Theater der Zeit

„Wenn das Asyl aus verschiedenen Perspektiven gleichzeitig erfahrbar wird“

Patrick Primavesi über den Umgang mit Fremden in der antiken Tragödie. Gespräch am 15. Januar 2016

von Patrick Primavesi und Jens Bisky

Erschienen in: Recherchen 124: Du weißt ja nicht, was die Zukunft bringt – Die Expertengespräche zu „Die Schutzflehenden / Die Schutzbefohlenen“ am Schauspiel Leipzig (10/2016)

Bisky: Patrick Primavesi ist Professor hier in Leipzig am Institut für Theaterwissenschaft, heute wollen wir über den Umgang der antiken Tragödie mit Fremden reden.

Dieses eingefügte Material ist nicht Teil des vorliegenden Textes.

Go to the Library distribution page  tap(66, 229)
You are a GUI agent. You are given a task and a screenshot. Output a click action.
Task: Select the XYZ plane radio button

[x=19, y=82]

Ist Aischylos eine Ausnahme gewesen damit, dass er mit den Schutzflehenden ein Problem wie Asyl oder Schutzsuche zum Thema gemacht hat, oder ist das gang und gäbe im antiken Griechenland?

Primavesi: Die Besonderheit von Aischylos’ Thematisierung der Schutzsuche hat verschiedene Gründe, nicht nur den, dass er damit ein immer wieder aktuelles politisches Thema bearbeitet. Das Problem ist, dass wir über die griechische Tragödie gar nicht so viel wissen, weil die meisten Stücke verloren sind. Manches ist noch durch Titellisten halbwegs zu rekonstruieren oder durch Erwähnungen, wer im Wettbewerb der Dichter den Sieg errungen hat.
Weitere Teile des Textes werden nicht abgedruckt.